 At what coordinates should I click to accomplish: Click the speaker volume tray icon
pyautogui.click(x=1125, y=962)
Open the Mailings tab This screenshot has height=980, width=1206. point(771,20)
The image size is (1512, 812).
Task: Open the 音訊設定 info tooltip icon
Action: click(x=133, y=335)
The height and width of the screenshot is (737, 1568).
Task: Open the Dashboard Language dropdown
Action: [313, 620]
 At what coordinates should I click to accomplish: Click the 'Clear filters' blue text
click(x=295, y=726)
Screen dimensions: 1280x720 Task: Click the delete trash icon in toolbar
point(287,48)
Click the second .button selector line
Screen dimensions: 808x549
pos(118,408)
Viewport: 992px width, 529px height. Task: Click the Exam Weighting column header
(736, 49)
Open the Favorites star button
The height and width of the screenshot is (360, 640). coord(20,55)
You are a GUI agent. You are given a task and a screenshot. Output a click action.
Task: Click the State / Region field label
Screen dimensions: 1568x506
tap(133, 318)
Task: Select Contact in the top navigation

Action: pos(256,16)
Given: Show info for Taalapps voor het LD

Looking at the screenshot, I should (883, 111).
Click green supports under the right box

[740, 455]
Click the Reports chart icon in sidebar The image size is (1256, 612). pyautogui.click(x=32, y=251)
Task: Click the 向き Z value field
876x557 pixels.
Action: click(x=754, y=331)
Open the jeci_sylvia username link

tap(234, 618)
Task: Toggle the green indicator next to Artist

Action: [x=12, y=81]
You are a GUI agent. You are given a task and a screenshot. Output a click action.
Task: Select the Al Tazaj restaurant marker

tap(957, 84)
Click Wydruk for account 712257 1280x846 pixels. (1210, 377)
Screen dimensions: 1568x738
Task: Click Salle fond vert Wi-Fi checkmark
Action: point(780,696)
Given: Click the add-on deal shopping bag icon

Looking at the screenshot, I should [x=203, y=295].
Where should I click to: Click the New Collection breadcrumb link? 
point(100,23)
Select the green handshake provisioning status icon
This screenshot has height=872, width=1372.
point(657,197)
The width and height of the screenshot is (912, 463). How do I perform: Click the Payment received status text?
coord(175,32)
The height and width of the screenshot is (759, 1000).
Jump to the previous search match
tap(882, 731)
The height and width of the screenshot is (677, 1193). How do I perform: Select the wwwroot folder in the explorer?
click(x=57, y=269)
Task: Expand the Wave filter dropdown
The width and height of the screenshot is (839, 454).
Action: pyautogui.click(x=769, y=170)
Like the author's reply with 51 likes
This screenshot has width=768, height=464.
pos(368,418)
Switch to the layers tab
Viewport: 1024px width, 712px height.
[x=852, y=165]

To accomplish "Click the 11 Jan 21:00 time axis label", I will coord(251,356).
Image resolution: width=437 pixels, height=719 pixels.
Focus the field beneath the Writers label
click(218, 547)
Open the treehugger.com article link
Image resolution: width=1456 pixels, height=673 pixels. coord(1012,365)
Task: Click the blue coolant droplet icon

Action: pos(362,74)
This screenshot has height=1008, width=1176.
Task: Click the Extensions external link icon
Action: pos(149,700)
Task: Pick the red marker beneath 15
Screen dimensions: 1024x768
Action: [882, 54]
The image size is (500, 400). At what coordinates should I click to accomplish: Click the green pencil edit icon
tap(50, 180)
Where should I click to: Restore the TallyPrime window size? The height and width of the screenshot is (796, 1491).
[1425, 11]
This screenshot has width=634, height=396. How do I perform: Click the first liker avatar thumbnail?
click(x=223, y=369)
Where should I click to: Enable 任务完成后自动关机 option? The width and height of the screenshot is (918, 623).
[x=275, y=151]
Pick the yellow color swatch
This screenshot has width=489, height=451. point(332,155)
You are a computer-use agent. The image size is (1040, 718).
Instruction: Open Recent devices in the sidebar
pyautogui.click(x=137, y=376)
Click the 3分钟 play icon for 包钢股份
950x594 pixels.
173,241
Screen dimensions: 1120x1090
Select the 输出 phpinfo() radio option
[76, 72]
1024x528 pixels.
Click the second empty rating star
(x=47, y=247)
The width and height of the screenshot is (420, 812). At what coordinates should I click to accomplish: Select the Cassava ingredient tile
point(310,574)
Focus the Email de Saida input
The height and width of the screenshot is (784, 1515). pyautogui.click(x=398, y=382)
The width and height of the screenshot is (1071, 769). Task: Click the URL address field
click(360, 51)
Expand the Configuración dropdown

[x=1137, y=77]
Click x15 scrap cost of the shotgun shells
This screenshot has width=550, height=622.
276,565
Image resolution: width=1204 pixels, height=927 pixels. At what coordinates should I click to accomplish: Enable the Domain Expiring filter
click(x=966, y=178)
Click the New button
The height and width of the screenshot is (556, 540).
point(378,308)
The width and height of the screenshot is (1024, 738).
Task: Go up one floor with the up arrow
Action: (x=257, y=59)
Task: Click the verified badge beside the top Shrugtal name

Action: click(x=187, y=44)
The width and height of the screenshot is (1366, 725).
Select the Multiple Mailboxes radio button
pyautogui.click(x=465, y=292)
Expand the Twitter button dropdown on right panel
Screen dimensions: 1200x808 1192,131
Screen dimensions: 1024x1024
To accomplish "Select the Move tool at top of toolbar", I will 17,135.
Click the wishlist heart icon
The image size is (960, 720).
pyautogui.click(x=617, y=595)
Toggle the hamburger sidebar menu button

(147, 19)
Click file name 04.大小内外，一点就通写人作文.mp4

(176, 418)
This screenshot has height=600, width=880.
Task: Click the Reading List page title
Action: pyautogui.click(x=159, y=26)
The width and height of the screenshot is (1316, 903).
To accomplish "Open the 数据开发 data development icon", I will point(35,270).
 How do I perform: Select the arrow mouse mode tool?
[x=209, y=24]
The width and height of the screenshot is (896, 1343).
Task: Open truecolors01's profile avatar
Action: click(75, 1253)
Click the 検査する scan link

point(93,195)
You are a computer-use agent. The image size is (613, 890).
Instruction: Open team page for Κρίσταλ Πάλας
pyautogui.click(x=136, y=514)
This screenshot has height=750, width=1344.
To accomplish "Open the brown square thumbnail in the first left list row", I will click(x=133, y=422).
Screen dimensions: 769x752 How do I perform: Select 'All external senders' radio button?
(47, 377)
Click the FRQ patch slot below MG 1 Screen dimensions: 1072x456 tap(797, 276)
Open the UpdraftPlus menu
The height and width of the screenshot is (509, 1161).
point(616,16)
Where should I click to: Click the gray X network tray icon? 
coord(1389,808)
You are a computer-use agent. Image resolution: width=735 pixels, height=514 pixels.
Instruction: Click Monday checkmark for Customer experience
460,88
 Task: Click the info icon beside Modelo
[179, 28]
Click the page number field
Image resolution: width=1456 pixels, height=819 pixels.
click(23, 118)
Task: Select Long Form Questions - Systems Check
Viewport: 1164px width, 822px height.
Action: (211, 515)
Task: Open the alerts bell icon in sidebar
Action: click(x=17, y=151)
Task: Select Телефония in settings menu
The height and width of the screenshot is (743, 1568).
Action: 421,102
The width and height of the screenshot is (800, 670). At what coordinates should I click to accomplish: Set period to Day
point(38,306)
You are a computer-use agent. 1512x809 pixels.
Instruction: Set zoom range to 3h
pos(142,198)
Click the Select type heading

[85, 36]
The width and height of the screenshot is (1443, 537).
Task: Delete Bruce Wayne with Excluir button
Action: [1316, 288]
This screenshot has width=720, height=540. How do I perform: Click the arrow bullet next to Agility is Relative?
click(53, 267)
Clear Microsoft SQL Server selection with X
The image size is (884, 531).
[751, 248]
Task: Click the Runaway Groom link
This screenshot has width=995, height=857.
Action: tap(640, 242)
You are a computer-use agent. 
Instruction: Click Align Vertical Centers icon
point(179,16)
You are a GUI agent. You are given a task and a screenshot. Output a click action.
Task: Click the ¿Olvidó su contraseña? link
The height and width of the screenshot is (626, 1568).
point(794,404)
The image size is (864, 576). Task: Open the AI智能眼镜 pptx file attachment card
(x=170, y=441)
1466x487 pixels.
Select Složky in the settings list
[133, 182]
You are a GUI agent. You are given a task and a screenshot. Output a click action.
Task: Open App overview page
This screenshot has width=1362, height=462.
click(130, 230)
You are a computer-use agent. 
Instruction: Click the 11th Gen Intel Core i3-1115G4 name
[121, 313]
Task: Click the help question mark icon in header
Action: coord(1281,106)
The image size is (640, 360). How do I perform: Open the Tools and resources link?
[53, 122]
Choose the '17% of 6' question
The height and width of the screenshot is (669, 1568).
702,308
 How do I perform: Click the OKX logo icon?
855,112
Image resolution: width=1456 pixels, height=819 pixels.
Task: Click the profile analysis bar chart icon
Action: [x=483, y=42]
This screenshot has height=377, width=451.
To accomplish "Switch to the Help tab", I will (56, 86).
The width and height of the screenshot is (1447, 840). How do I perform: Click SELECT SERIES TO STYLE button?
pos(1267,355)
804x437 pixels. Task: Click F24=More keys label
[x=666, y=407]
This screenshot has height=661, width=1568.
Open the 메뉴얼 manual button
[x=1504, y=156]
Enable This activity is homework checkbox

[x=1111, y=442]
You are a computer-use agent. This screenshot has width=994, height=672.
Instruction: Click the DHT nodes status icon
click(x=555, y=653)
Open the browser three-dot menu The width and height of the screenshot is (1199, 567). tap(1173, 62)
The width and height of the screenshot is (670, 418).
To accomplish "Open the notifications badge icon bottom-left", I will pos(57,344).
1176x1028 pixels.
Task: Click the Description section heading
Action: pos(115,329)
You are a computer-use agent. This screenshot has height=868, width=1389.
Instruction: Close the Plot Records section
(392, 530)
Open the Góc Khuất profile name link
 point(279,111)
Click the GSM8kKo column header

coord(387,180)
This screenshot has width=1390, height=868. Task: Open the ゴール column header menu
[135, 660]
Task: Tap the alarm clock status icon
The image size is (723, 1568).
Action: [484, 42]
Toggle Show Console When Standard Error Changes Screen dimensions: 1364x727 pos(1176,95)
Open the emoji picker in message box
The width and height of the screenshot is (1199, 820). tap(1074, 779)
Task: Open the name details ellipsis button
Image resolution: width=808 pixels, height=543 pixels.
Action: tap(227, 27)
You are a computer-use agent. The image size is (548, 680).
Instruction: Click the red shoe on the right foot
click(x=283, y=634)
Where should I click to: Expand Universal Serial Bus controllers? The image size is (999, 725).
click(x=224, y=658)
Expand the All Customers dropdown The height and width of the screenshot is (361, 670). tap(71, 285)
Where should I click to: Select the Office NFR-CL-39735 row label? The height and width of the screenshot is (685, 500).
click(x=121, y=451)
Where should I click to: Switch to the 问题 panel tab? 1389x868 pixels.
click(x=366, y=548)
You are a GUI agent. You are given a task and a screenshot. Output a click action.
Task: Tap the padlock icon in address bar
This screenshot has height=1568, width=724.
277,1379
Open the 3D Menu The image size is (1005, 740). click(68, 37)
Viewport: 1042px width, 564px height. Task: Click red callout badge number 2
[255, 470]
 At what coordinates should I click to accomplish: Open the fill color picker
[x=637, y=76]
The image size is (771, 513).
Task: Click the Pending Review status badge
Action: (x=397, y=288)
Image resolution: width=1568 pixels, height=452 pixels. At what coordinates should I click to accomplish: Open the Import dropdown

-.-.-

* [EXERCISE]:
Can you turn the lines above, from the line containing "Task: Click the verified" through the line containing "pyautogui.click(x=136, y=514)", into a Markdown table with the columns Row and Text, skipping blank lines?

* [EXPECTED OUTPUT]:
| Row | Text |
|---|---|
| 1 | Task: Click the verified badge beside the top Shrugtal name |
| 2 | Action: click(x=187, y=44) |
| 3 | The width and height of the screenshot is (1366, 725). |
| 4 | Select the Multiple Mailboxes radio button |
| 5 | pyautogui.click(x=465, y=292) |
| 6 | Expand the Twitter button dropdown on right panel |
| 7 | Screen dimensions: 1200x808 1192,131 |
| 8 | Screen dimensions: 1024x1024 |
| 9 | To accomplish "Select the Move tool at top of toolbar", I will 17,135. |
| 10 | Click the wishlist heart icon |
| 11 | The image size is (960, 720). |
| 12 | pyautogui.click(x=617, y=595) |
| 13 | Toggle the hamburger sidebar menu button |
| 14 | (147, 19) |
| 15 | Click file name 04.大小内外，一点就通写人作文.mp4 |
| 16 | (176, 418) |
| 17 | This screenshot has height=600, width=880. |
| 18 | Task: Click the Reading List page title |
| 19 | Action: pyautogui.click(x=159, y=26) |
| 20 | The width and height of the screenshot is (1316, 903). |
| 21 | To accomplish "Open the 数据开发 data development icon", I will point(35,270). |
| 22 |  How do I perform: Select the arrow mouse mode tool? |
| 23 | [x=209, y=24] |
| 24 | The width and height of the screenshot is (896, 1343). |
| 25 | Task: Open truecolors01's profile avatar |
| 26 | Action: click(75, 1253) |
| 27 | Click the 検査する scan link |
| 28 | point(93,195) |
| 29 | You are a computer-use agent. The image size is (613, 890). |
| 30 | Instruction: Open team page for Κρίσταλ Πάλας |
| 31 | pyautogui.click(x=136, y=514) |